For Poor Consumers, Poor Technology

Blog Post
Jan. 9, 2014

This week, we’ve seen a slew of pieces documenting technological barriers to accessing the safety net—and keeping specific benefits secure. As these pieces illustrate, technological glitches are widespread and have been a fixture of the public assistance system for decades.  Why do we see such pervasive dysfunction – and is there anything we can do about it?

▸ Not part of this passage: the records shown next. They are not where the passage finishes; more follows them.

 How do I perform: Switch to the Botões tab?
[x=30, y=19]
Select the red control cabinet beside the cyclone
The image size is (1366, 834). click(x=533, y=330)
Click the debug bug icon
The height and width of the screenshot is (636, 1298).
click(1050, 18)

A quick survey of the coverage:

  • Over the weekend, an op-ed in the New York Times by Georgetown Law professor David Super described the “litany of automation and contracting meltdowns” that have plagued states’ SNAP and Medicaid systems, automatically terminating benefits for hundreds of thousands of families – well before the HealthCare.gov debacle got the media’s attention. Ezra Klein followed up with a nice interview in which Super described how the ACA website’s recovery has been “astonishingly fast” compared to broken state-level systems serving poor families.
  • Similarly, in Tuesday’s New York Times, Frances Roble documented how efforts to modernize state systems administering unemployment compensation have met with technical problems across the country – resulting in tens of thousands going without their checks.
  • Last but not least, last Friday, a CBS affiliate in Virginia exposed how the Target data breach also impacted nearly 4000 users of the state’s EPPICard, a MasterCard-branded prepaid debit card used to distribute Virginia’s TANF assistance and child support payments. Cards were blocked as of January 1st, leaving families with no access to these funds – though a press release to notify affected families didn’t emerge until two days later.  
Each of these examples reflects how the digitization of our safety net can have unintended negative consequences—and how these systems themselves are often a reflection of the values and resources behind them. As we explored last month in an event with our colleagues from the Open Technology Institute, while shifting to a safety net that is computerized and automated can help streamline access to needed services, without appropriate safeguards, it can simultaneously pose significant risks to privacy and trigger mass eligibility errors and inequitable outcomes.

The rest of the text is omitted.